Thursday, February 28, 2013

Learning to Live with a Little Fear

What is it about getting things right that matters?  I mean really--I work with many competent people who I give permission (mentally or actually) to mess up or not know on a daily basis--but sometimes I fear doing those things myself.  Some people might not see that as problematic and could rationalize that as my having high standards for myself.  The trap in this way of thinking though, is that the fear of messing up can get in the way of my trying new things or make me regret rather than appreciate going through an inevitable learning curve. 

This lines up with something I read recently about risk taking and failure as the only real way to get better at something.  The writer was citing research findings from Harvard psychologist Daniel Gilbert whose work shows that we fear failure will hurt more than it does. Gilbert found not only that, but also that when we don't act because of that fear, the things we never did become the territory for regret.  Essentially, Gilbert's findings are that we should experience, experiment and fail rather than play it safe and "get it right." 

I can see that I have gravitated over time toward things I like, things that align with my strengths, and thus things I am good at.  There's nothing wrong with that on one level.  Honestly, it's a bit of a relief not to be trying to do it all--like the equivalent of taking flute lessons and learning to speak Spanish and going to soccer camp all at once when you were a little kid.  As I found hobbies I loved or academic subjects I preferred to study, though, and I went further and further in those directions, I moved farther away from what I didn't know or what pushed me outside my comfort zone.  I have gone in the direction of things I am good at--and this has led me farther and farther into comfort and away from risk.

As I experience less risk, I then become less comfortable with the fear.  For example, I have been working on several arm balances in my yoga practice.  If you ask me in the abstract what would be so bad about falling out of headstand or crow, I would say I might get a bump or bruise, or honestly worse that that, it might be embarrassing.  If you ask me if that is a big enough concern to stop me, I would say no.  Put me in a room full of other people doing yoga though and every time I go into headstand, I hit a moment of hesitation-- an instant of fear.  I typically push through it but it's amazing that it hasn't gone away!  The lesson I am finding there is about the importance of experiencing risk so that I have a tolerance for it--because I am beginning to see that the fear doesn't really go away as much as I get used to it, appreciate it, and need to remind myself that whatever I'm afraid of is not going to be that bad.










 

Friday, February 8, 2013

A Gift of Time and Space

One of the greatest gifts of being a teacher is a snow day--and not just because I get to sleep late.  I love the gift of time and space that a snow day brings. 

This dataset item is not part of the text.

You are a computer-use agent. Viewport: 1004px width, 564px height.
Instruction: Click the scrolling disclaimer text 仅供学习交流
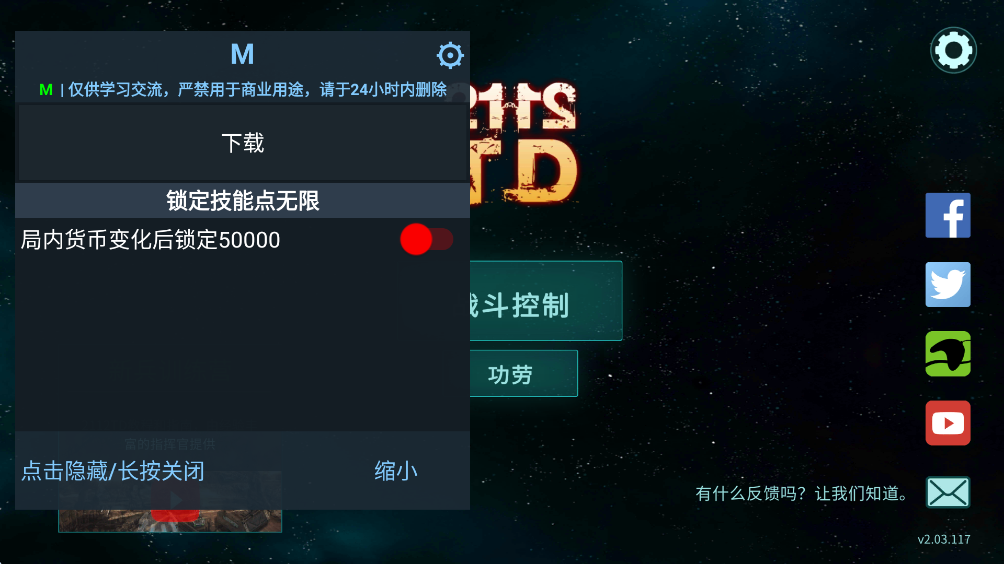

Instead of seeing the inconvenience of needing to get groceries in the crowds and then being trapped at my house, I appreciate the open space the storm creates.  In a storm, especially one predicted to be as nasty as the one currently blanketing much of New England, I can't run around and try to do too much--which might be my natural tendency on any other day when I am not at work.  It would be too physically dangerous in the midst of a blizzard.

As I sit here on my sofa, having crossed a few tasks off each to-do list I have, but also having watched a show that has been sitting on my DVR and having stared out the window a bit and having talked to my mom, and having given the dog a good scratch--none of which I would have planned to do if I had known I was going to have all these hours of time I didn't expect to have--I am appreciating the sense of space I suddenly feel. Why is it so hard to find this without the storm?  Why do I have to be surprised into keeping time free?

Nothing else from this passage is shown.